▶ Provided entries:
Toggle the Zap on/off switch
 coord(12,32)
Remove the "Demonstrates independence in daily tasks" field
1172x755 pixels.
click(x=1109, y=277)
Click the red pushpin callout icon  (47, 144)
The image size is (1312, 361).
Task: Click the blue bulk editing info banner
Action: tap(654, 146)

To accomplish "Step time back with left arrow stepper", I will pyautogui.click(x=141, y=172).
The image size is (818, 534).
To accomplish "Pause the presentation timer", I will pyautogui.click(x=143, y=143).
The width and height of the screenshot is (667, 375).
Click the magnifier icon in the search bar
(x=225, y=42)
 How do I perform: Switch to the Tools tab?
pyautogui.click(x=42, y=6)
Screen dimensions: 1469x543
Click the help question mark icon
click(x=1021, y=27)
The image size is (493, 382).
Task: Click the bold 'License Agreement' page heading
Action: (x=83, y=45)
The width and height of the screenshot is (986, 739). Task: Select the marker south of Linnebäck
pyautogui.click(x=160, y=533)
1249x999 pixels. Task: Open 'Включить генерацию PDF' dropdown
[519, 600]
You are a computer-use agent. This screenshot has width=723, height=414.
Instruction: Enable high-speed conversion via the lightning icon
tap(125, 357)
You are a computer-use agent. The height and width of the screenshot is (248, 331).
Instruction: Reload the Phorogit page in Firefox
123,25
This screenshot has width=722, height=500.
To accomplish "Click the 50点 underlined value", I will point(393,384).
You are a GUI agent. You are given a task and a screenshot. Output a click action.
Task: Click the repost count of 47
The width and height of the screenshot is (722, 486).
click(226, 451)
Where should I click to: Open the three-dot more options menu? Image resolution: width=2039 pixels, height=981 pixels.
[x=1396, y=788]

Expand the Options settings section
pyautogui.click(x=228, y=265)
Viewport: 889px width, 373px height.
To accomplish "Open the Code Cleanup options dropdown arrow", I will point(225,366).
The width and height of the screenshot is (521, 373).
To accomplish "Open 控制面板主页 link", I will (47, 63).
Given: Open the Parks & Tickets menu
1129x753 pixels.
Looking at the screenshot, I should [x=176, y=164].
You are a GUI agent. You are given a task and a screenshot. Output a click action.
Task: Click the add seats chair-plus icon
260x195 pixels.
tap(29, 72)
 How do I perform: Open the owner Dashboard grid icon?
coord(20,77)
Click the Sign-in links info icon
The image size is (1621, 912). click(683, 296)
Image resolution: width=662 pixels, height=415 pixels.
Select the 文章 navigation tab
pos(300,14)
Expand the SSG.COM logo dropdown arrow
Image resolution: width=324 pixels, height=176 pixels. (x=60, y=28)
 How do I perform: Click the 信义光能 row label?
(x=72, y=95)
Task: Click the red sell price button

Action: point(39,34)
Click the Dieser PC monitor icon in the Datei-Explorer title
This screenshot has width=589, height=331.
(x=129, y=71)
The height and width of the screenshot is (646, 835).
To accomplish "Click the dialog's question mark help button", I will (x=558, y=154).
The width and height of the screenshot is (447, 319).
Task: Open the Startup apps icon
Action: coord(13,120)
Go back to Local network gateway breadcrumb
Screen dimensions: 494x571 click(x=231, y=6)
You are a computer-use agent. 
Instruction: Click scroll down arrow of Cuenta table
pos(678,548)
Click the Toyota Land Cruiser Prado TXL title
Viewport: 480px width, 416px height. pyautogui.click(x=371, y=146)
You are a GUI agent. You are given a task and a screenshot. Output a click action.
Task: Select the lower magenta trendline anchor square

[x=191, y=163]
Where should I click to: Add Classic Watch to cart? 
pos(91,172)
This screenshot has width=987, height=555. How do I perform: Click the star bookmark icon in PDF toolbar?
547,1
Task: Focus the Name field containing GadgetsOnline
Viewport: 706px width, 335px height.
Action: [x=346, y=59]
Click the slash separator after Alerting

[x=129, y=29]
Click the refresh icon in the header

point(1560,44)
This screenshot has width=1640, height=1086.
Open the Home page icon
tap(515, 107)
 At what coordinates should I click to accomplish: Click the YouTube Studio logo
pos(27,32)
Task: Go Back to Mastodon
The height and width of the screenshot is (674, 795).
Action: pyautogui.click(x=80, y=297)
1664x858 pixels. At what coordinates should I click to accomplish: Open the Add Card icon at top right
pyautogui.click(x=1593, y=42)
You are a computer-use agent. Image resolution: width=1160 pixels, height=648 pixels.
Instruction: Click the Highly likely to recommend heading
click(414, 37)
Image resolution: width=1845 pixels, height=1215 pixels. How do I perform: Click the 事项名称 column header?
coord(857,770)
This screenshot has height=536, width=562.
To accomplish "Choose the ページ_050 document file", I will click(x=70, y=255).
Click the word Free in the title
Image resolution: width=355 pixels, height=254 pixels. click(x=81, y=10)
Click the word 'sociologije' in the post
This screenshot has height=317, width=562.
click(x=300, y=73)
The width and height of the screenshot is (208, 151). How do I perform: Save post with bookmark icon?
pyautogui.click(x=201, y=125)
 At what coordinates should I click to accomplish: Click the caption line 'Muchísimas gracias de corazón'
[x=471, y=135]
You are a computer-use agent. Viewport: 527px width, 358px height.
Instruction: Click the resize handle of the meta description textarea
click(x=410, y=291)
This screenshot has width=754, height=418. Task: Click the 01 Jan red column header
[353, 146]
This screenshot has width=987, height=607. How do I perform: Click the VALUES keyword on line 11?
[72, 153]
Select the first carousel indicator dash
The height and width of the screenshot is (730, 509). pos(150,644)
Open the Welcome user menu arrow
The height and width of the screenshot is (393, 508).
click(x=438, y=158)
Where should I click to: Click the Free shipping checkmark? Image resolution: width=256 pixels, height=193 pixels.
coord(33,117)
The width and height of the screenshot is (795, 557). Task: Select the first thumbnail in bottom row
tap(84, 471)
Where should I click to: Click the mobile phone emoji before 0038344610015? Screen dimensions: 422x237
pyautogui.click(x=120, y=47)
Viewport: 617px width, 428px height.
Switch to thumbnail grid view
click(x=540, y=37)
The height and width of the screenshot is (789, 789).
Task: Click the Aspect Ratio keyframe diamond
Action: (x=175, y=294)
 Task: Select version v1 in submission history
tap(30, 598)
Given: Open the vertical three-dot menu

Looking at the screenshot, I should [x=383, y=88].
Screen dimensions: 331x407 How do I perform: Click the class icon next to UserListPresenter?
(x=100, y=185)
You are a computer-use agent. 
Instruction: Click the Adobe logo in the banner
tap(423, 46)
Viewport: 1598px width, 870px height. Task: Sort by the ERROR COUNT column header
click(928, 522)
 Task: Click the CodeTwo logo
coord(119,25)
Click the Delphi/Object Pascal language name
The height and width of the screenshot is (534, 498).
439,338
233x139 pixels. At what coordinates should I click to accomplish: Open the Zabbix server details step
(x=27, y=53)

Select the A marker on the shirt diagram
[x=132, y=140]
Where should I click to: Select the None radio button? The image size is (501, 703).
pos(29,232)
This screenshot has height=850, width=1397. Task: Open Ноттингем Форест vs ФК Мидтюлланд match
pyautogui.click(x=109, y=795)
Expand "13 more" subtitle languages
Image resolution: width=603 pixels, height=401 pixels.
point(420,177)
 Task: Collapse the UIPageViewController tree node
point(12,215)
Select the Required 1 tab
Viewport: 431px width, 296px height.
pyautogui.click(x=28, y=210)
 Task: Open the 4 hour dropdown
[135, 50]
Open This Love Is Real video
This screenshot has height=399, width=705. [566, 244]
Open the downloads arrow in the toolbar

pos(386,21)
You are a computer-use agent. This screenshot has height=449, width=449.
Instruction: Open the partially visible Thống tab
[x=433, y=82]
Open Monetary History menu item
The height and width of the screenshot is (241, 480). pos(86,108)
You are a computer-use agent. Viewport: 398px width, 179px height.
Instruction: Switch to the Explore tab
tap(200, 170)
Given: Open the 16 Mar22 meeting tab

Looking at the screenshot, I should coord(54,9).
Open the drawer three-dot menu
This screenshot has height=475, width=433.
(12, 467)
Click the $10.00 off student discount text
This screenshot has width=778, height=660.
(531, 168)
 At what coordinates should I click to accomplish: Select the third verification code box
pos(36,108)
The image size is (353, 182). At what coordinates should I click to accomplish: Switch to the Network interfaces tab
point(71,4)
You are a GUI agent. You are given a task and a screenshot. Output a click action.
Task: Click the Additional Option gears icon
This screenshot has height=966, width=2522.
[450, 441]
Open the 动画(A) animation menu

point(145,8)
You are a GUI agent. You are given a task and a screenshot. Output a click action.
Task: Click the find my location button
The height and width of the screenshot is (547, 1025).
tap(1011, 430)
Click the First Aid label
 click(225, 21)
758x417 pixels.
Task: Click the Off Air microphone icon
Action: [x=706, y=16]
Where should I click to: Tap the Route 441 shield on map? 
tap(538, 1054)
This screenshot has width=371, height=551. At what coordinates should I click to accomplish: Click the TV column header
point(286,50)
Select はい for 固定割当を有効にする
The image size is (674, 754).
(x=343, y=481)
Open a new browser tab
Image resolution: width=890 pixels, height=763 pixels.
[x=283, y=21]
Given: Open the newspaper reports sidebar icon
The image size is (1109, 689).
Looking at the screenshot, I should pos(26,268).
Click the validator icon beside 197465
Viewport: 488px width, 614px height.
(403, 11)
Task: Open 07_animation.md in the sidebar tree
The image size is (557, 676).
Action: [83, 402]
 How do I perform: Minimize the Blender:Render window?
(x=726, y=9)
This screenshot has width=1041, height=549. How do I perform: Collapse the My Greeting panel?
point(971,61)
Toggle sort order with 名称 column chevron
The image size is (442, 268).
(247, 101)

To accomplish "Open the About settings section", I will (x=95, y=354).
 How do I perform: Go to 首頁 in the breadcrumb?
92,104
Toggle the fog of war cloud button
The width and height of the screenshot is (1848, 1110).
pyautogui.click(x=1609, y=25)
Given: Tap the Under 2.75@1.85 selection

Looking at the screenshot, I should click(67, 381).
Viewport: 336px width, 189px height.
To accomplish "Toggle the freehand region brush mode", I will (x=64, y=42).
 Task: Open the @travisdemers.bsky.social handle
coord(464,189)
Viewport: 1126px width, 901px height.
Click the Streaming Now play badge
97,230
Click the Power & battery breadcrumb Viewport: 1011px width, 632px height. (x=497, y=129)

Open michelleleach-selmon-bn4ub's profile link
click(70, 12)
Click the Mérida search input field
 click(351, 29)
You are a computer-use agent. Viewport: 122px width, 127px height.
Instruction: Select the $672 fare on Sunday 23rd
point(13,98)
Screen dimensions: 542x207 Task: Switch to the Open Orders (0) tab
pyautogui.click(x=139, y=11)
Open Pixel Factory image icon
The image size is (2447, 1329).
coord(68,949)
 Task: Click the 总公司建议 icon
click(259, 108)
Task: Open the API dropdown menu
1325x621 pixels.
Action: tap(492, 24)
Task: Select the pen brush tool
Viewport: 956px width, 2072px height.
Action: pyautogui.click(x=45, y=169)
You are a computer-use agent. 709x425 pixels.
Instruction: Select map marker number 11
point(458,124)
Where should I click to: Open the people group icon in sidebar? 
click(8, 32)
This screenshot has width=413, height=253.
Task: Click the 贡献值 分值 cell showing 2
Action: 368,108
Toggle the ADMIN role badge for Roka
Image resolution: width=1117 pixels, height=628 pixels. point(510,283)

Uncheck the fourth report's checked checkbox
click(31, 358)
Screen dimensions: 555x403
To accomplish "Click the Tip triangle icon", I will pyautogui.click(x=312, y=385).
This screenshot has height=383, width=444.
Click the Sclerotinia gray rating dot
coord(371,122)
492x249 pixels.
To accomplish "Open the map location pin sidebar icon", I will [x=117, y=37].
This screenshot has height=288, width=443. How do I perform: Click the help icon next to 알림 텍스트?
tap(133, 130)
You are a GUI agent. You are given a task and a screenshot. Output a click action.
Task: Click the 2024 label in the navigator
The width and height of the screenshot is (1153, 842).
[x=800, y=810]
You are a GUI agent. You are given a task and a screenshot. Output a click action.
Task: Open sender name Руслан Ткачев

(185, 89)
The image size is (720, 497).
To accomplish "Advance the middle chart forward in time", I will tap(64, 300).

▶ Exercise description: From the records above, please gather every line that contains the string "resolution", matching case exactly, and copy each one unchanged.

▶ Reply:
Where should I click to: Open the three-dot more options menu? Image resolution: width=2039 pixels, height=981 pixels.
Image resolution: width=662 pixels, height=415 pixels.
Image resolution: width=324 pixels, height=176 pixels. (x=60, y=28)
You are a computer-use agent. Image resolution: width=1160 pixels, height=648 pixels.
Image resolution: width=1845 pixels, height=1215 pixels. How do I perform: Click the 事项名称 column header?
Image resolution: width=355 pixels, height=254 pixels. click(x=81, y=10)
Where should I click to: Click the Free shipping checkmark? Image resolution: width=256 pixels, height=193 pixels.
Image resolution: width=603 pixels, height=401 pixels.
Image resolution: width=890 pixels, height=763 pixels.
Image resolution: width=1117 pixels, height=628 pixels. point(510,283)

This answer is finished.